Once the records below have been read, copy them all out exactly.

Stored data
--

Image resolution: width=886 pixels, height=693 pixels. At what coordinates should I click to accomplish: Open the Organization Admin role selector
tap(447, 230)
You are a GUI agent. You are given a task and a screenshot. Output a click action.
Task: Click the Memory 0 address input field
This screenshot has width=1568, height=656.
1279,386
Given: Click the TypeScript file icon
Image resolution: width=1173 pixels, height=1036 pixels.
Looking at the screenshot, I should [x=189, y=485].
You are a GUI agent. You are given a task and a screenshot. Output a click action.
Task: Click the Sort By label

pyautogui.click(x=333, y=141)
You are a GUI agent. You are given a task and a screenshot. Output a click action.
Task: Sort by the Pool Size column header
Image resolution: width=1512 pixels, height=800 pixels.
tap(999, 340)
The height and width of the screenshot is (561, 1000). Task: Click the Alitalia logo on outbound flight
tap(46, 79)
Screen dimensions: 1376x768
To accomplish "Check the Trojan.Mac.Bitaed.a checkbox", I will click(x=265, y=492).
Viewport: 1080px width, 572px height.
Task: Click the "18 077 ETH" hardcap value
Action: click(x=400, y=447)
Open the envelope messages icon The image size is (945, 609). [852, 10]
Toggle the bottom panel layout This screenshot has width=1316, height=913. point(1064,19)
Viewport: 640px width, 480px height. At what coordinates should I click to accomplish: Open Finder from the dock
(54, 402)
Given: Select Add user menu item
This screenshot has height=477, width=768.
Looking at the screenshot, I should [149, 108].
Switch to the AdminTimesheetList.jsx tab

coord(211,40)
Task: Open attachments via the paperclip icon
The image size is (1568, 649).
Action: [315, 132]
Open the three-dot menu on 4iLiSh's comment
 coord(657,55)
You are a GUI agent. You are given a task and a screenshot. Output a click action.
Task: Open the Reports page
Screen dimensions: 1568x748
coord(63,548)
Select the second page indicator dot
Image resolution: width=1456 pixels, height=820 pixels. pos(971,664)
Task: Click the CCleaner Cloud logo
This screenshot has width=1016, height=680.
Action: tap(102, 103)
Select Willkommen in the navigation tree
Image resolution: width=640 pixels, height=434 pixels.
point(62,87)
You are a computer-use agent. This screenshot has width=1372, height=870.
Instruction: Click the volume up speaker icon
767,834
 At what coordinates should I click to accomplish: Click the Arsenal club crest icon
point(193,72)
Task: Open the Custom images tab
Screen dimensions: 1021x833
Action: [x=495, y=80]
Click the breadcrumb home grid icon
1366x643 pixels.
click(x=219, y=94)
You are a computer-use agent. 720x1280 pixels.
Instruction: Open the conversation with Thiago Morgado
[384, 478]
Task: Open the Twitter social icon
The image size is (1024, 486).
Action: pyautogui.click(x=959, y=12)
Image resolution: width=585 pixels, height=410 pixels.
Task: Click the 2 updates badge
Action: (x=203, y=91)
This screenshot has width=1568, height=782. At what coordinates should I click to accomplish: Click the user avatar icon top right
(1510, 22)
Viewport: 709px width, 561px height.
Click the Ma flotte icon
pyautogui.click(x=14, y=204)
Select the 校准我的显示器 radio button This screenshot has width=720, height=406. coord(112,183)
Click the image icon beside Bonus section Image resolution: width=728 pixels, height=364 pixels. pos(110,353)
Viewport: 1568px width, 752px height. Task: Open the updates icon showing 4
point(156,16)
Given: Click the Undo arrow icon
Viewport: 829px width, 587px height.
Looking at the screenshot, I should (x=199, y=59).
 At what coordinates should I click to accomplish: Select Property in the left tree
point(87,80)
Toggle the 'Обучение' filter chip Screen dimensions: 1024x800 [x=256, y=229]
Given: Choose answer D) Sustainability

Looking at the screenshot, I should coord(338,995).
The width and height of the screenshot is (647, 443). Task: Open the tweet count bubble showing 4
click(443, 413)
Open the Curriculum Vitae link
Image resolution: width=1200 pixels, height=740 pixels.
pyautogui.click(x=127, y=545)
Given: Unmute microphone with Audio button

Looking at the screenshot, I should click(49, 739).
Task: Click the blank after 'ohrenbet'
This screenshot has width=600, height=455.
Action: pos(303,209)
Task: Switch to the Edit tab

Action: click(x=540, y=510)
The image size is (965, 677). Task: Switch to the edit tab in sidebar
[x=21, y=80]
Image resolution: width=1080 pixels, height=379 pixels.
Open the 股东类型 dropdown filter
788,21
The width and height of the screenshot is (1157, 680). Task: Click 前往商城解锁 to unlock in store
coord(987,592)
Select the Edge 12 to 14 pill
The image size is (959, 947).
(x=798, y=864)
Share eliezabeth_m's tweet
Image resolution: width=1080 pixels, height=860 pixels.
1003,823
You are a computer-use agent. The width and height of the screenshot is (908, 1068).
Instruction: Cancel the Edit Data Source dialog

--

Written solution:
Image resolution: width=886 pixels, height=693 pixels. At what coordinates should I click to accomplish: Open the Organization Admin role selector
tap(447, 230)
You are a GUI agent. You are given a task and a screenshot. Output a click action.
Task: Click the Memory 0 address input field
This screenshot has width=1568, height=656.
1279,386
Given: Click the TypeScript file icon
Image resolution: width=1173 pixels, height=1036 pixels.
Looking at the screenshot, I should [x=189, y=485].
You are a GUI agent. You are given a task and a screenshot. Output a click action.
Task: Click the Sort By label

pyautogui.click(x=333, y=141)
You are a GUI agent. You are given a task and a screenshot. Output a click action.
Task: Sort by the Pool Size column header
Image resolution: width=1512 pixels, height=800 pixels.
tap(999, 340)
The height and width of the screenshot is (561, 1000). Task: Click the Alitalia logo on outbound flight
tap(46, 79)
Screen dimensions: 1376x768
To accomplish "Check the Trojan.Mac.Bitaed.a checkbox", I will click(x=265, y=492).
Viewport: 1080px width, 572px height.
Task: Click the "18 077 ETH" hardcap value
Action: click(x=400, y=447)
Open the envelope messages icon The image size is (945, 609). [852, 10]
Toggle the bottom panel layout This screenshot has width=1316, height=913. point(1064,19)
Viewport: 640px width, 480px height. At what coordinates should I click to accomplish: Open Finder from the dock
(54, 402)
Given: Select Add user menu item
This screenshot has height=477, width=768.
Looking at the screenshot, I should [149, 108].
Switch to the AdminTimesheetList.jsx tab

coord(211,40)
Task: Open attachments via the paperclip icon
The image size is (1568, 649).
Action: [315, 132]
Open the three-dot menu on 4iLiSh's comment
 coord(657,55)
You are a GUI agent. You are given a task and a screenshot. Output a click action.
Task: Open the Reports page
Screen dimensions: 1568x748
coord(63,548)
Select the second page indicator dot
Image resolution: width=1456 pixels, height=820 pixels. pos(971,664)
Task: Click the CCleaner Cloud logo
This screenshot has width=1016, height=680.
Action: tap(102, 103)
Select Willkommen in the navigation tree
Image resolution: width=640 pixels, height=434 pixels.
point(62,87)
You are a computer-use agent. This screenshot has width=1372, height=870.
Instruction: Click the volume up speaker icon
767,834
 At what coordinates should I click to accomplish: Click the Arsenal club crest icon
point(193,72)
Task: Open the Custom images tab
Screen dimensions: 1021x833
Action: [x=495, y=80]
Click the breadcrumb home grid icon
1366x643 pixels.
click(x=219, y=94)
You are a computer-use agent. 720x1280 pixels.
Instruction: Open the conversation with Thiago Morgado
[384, 478]
Task: Open the Twitter social icon
The image size is (1024, 486).
Action: pyautogui.click(x=959, y=12)
Image resolution: width=585 pixels, height=410 pixels.
Task: Click the 2 updates badge
Action: (x=203, y=91)
This screenshot has width=1568, height=782. At what coordinates should I click to accomplish: Click the user avatar icon top right
(1510, 22)
Viewport: 709px width, 561px height.
Click the Ma flotte icon
pyautogui.click(x=14, y=204)
Select the 校准我的显示器 radio button This screenshot has width=720, height=406. coord(112,183)
Click the image icon beside Bonus section Image resolution: width=728 pixels, height=364 pixels. pos(110,353)
Viewport: 1568px width, 752px height. Task: Open the updates icon showing 4
point(156,16)
Given: Click the Undo arrow icon
Viewport: 829px width, 587px height.
Looking at the screenshot, I should (x=199, y=59).
 At what coordinates should I click to accomplish: Select Property in the left tree
point(87,80)
Toggle the 'Обучение' filter chip Screen dimensions: 1024x800 [x=256, y=229]
Given: Choose answer D) Sustainability

Looking at the screenshot, I should coord(338,995).
The width and height of the screenshot is (647, 443). Task: Open the tweet count bubble showing 4
click(443, 413)
Open the Curriculum Vitae link
Image resolution: width=1200 pixels, height=740 pixels.
pyautogui.click(x=127, y=545)
Given: Unmute microphone with Audio button

Looking at the screenshot, I should click(49, 739).
Task: Click the blank after 'ohrenbet'
This screenshot has width=600, height=455.
Action: pos(303,209)
Task: Switch to the Edit tab

Action: click(x=540, y=510)
The image size is (965, 677). Task: Switch to the edit tab in sidebar
[x=21, y=80]
Image resolution: width=1080 pixels, height=379 pixels.
Open the 股东类型 dropdown filter
788,21
The width and height of the screenshot is (1157, 680). Task: Click 前往商城解锁 to unlock in store
coord(987,592)
Select the Edge 12 to 14 pill
The image size is (959, 947).
(x=798, y=864)
Share eliezabeth_m's tweet
Image resolution: width=1080 pixels, height=860 pixels.
1003,823
You are a computer-use agent. The width and height of the screenshot is (908, 1068).
Instruction: Cancel the Edit Data Source dialog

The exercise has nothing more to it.